Comment 18•10 years ago
|
||
(In reply to James Zhang from comment #10) > We can meet this issue every day with 12 hours monkey test. > Danny, do you also meet it on your side? We also met this issue, 4 devices all are black screen under 24 hr monkey test. My build included part 1~3 of bug 1007520 and some debug patches, detail in https://github.com/dannyliang/tarako-patches
Flags: needinfo?(dliang)
Comment 19•10 years ago
|
||
(In reply to yang.zhao from comment #17) > Hi,Ting-Yu > Does the three parts of patch in bug 1007520 are all needed?If not,please > tell me which patch should I use for testing this issue.Thank you! According to comment 18, the patches do not help.
Flags: needinfo?(tchou)
Reporter | ||
Comment 20•10 years ago
|
||
(In reply to Alive Kuo [:alive][NEEDINFO!] from comment #16) > Hi, could you see if the patch of bug 1007520 helps? I cannot reproduce > locally too. hi,Alive Is it possible that it's Bug 1014704 - '[B2G][Tarako][E.me] Everything.me apps are not adding to homescreen when selecting 'Add to Homescreen' causes the issue ?
Flags: needinfo?(alive)
Comment 21•10 years ago
|
||
(In reply to yang.zhao from comment #7) > E/GeckoConsole( 599): [JavaScript Error: "TypeError: this.frame is > undefined" {file: "app://system.gaiamobile.org/js/window.js" line: 120}] Any idea that how can the frame be undefined?
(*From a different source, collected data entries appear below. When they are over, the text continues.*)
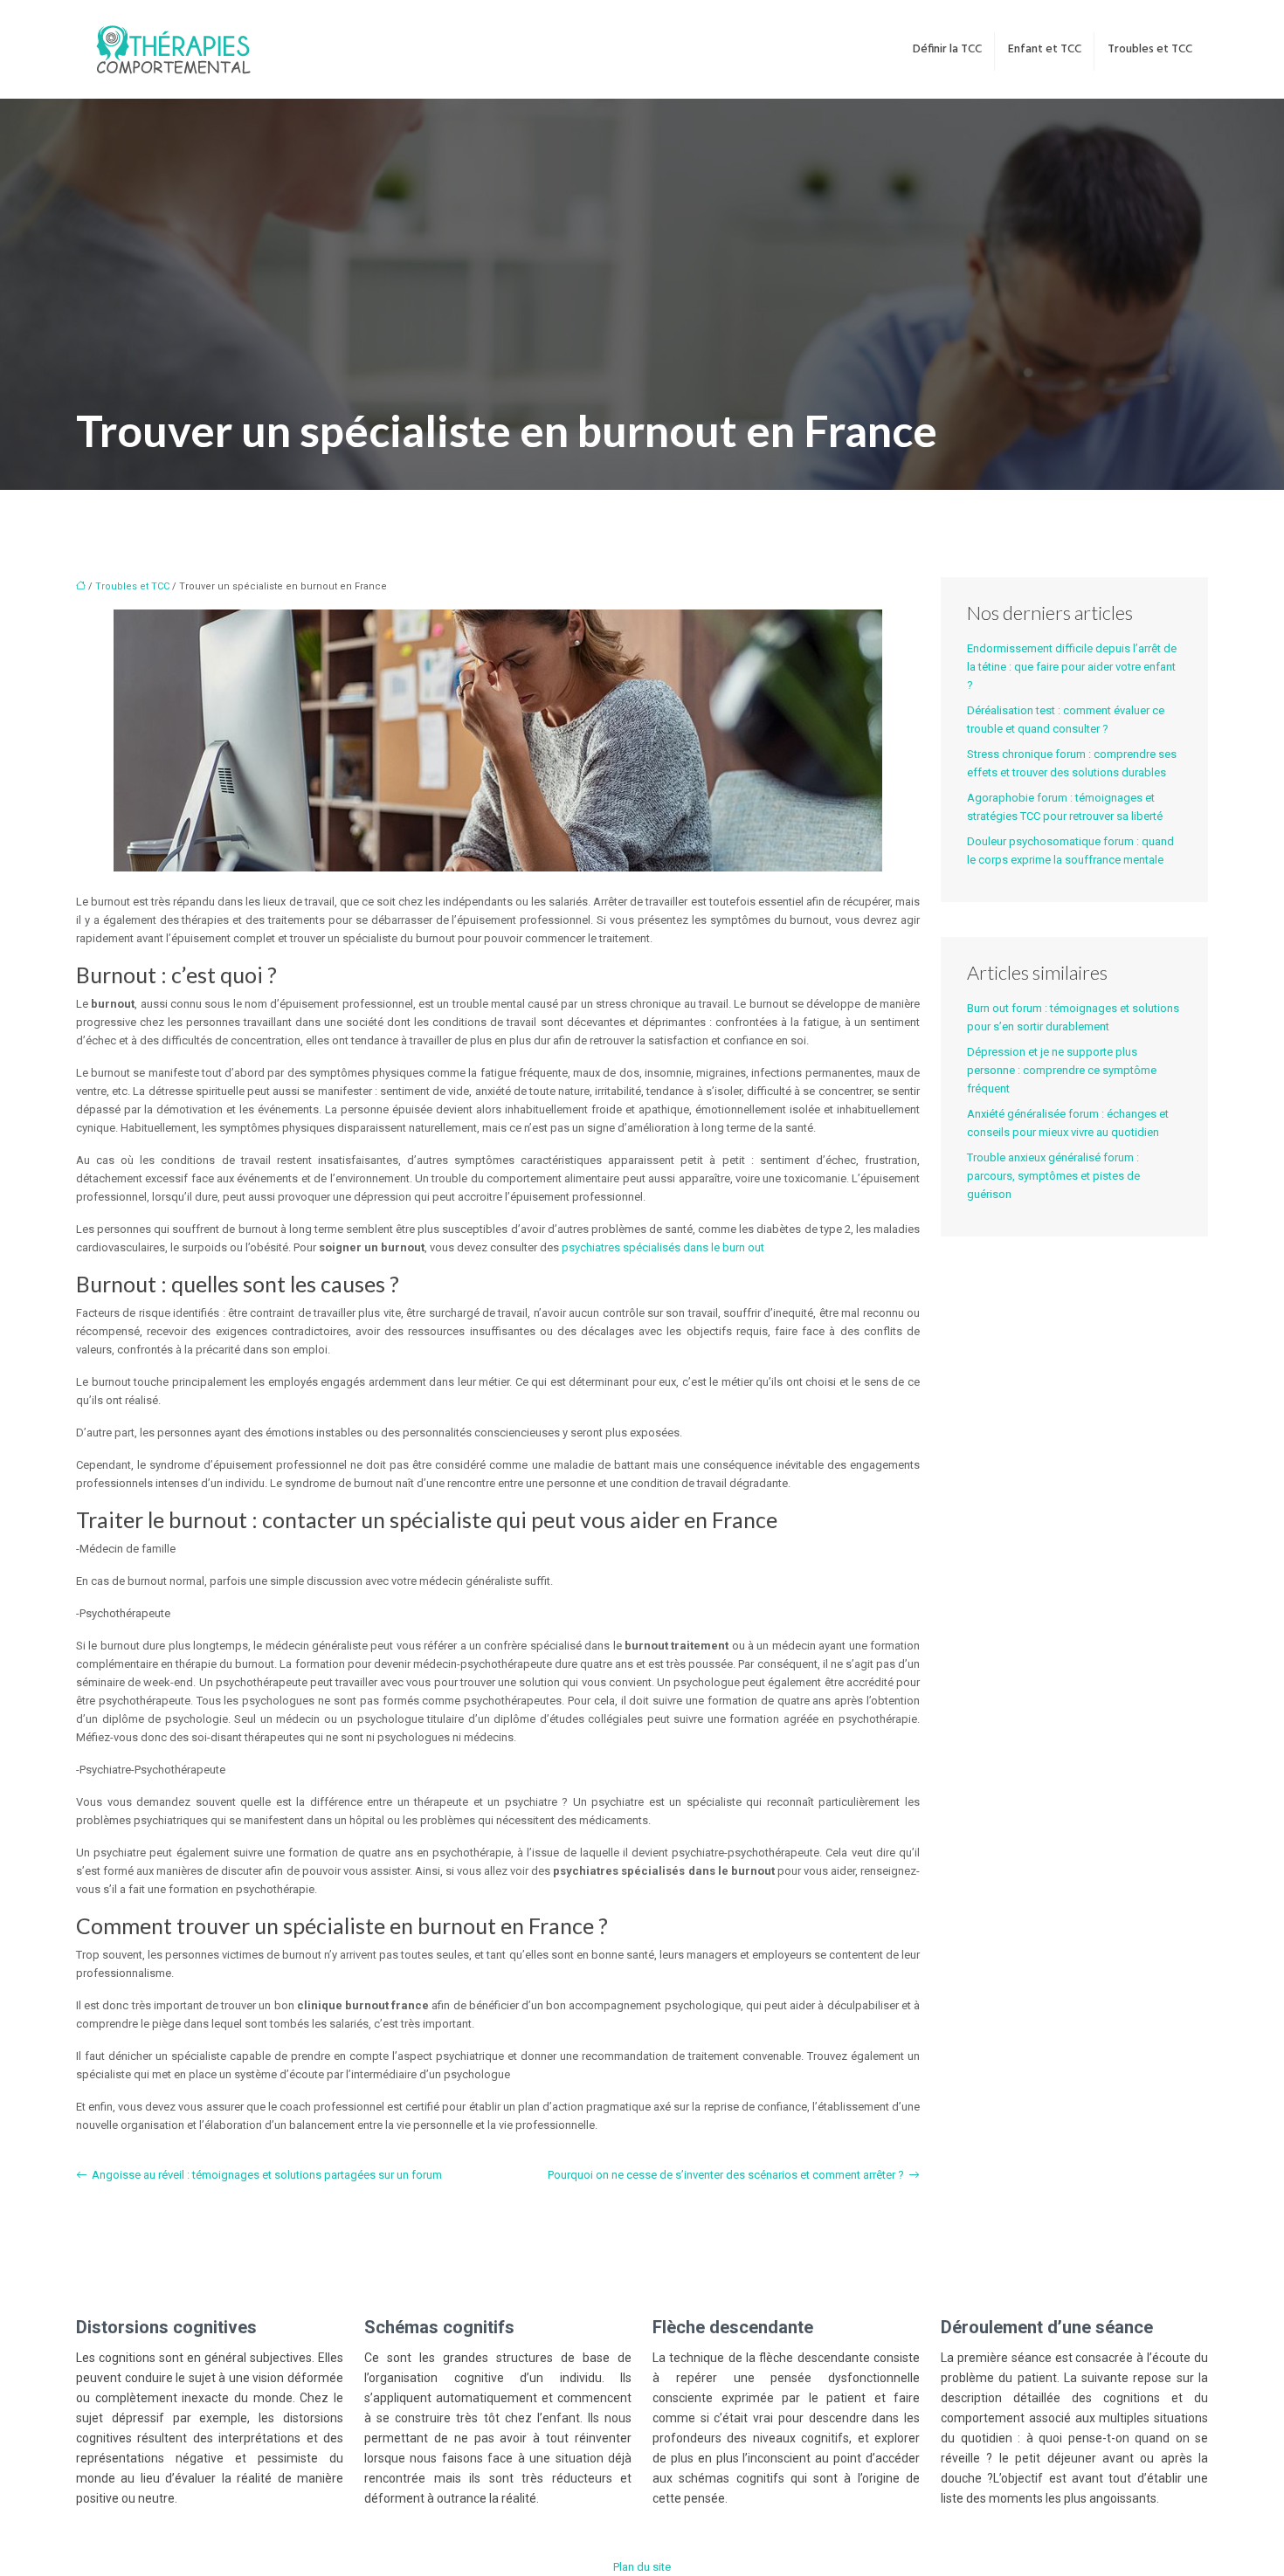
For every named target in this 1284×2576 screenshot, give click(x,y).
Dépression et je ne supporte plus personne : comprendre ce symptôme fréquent (1061, 1070)
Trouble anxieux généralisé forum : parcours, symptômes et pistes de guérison (1053, 1176)
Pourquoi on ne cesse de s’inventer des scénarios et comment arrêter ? (726, 2174)
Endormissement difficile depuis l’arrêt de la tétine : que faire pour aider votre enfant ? (1072, 667)
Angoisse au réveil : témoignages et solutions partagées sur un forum (267, 2174)
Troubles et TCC (1150, 49)
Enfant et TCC (1044, 49)
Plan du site (642, 2566)
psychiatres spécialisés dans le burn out (663, 1247)
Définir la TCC (947, 49)
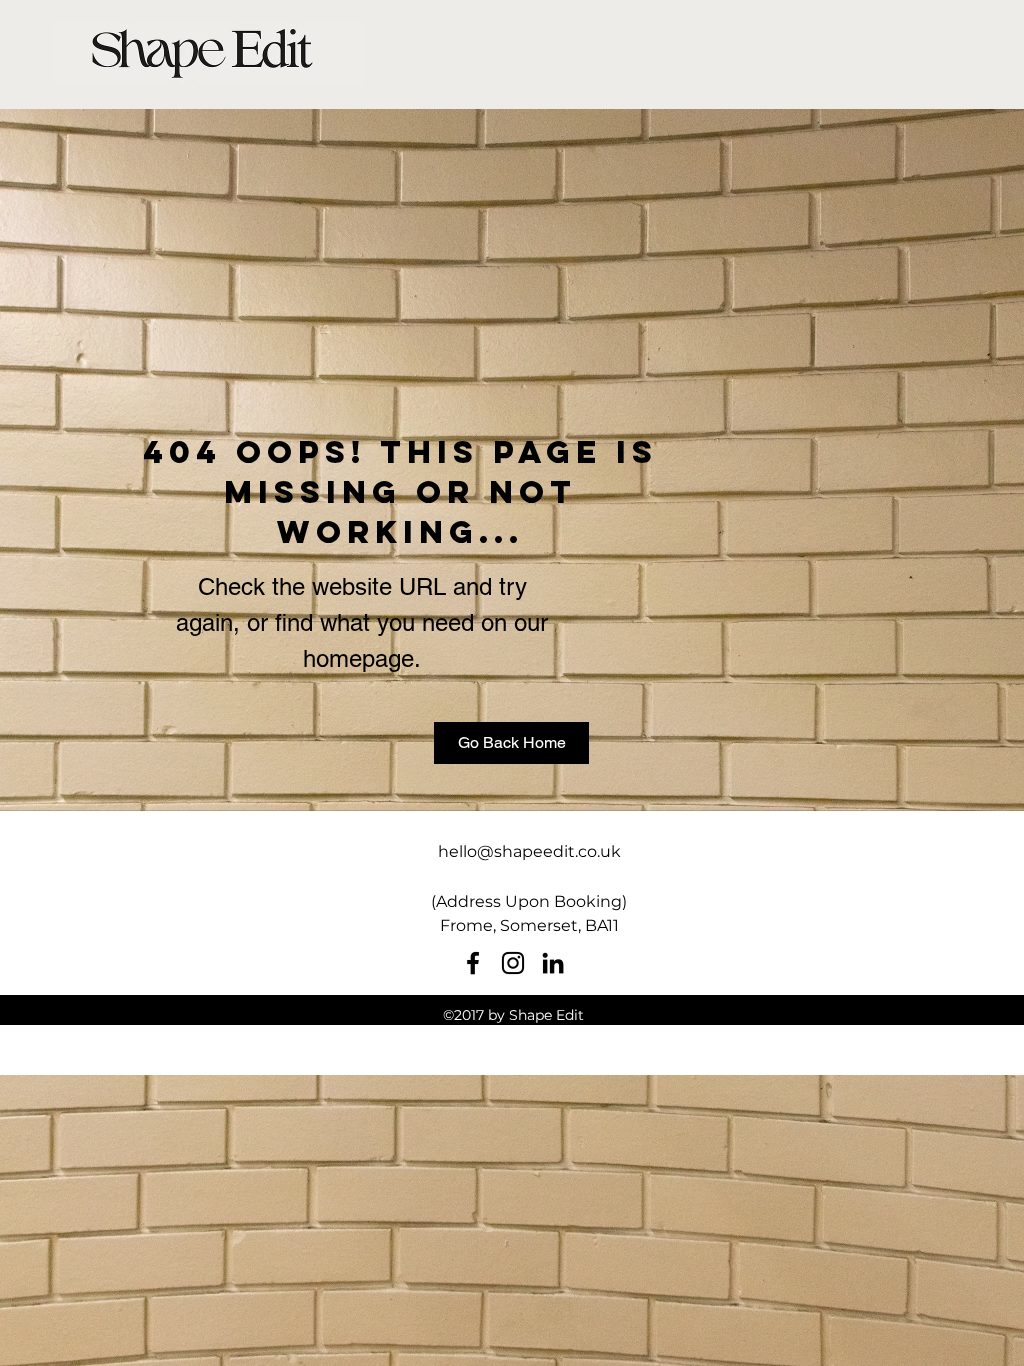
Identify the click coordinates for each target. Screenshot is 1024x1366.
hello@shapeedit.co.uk (529, 851)
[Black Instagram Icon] (513, 963)
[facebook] (473, 963)
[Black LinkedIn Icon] (553, 963)
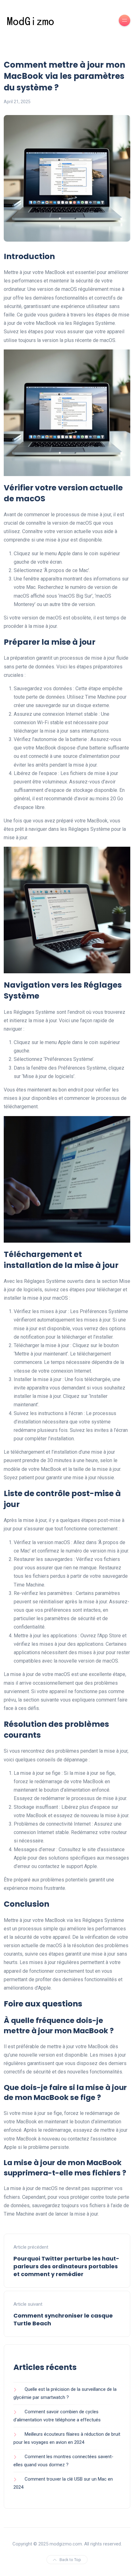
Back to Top (70, 2559)
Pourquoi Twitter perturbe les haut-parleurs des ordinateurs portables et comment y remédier (66, 2266)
If an ActivityWindow is instantiated with a caller without frame, the containerElement will be "windows", which matches what Fabrice found in comment 9.
Comment 22•10 years ago
|
||
(In reply to Ting-Yu Chou [:ting] from comment #21) > (In reply to yang.zhao from comment #7) > > E/GeckoConsole( 599): [JavaScript Error: "TypeError: this.frame is > > undefined" {file: "app://system.gaiamobile.org/js/window.js" line: 120}] > > Any idea that how can the frame be undefined? If an ActivityWindow is > instantiated with a caller without frame, the containerElement will be > "windows", which matches what Fabrice found in comment 9. Might be, but I really don't know why this will happen. 1. Does inproc homescreen causes this bug? 2. Could you log down something in activity_window?
Flags: needinfo?(alive)
Reporter | ||
Comment 23•10 years ago
|
||
(In reply to Alive Kuo [:alive][NEEDINFO!] from comment #22) > (In reply to Ting-Yu Chou [:ting] from comment #21) > > (In reply to yang.zhao from comment #7) > > > E/GeckoConsole( 599): [JavaScript Error: "TypeError: this.frame is > > > undefined" {file: "app://system.gaiamobile.org/js/window.js" line: 120}] > > > > Any idea that how can the frame be undefined? If an ActivityWindow is > > instantiated with a caller without frame, the containerElement will be > > "windows", which matches what Fabrice found in comment 9. > > Might be, but I really don't know why this will happen. > 1. Does inproc homescreen causes this bug? > 2. Could you log down something in activity_window? This issues happens after the patch for inproc homescreen,but I don't think we could say that inproc homescreen caused this bug. I reverted the patch in Bug 1014704 ,and run monkey test on two phones,it seems that this issue didn't happen. If you want some log in activity_window,you can add some log,and I will help to run the monkey test again.
Comment 24•10 years ago
|
||
We have removed bug 1014704 with WIP patch.
Comment 25•10 years ago
|
||
(In reply to James Zhang from comment #24) > We have removed bug 1014704 with WIP patch. Not a good idea imho. You should rather take the followup in bug 1017331
Updated•10 years ago
|
Flags: needinfo?(yang.zhao)
Reporter | ||
Comment 26•10 years ago
|
||
(In reply to Fabrice Desré [:fabrice] from comment #25) > (In reply to James Zhang from comment #24) > > We have removed bug 1014704 with WIP patch. > > Not a good idea imho. You should rather take the followup in bug 1017331 Already get bug 1014704 back.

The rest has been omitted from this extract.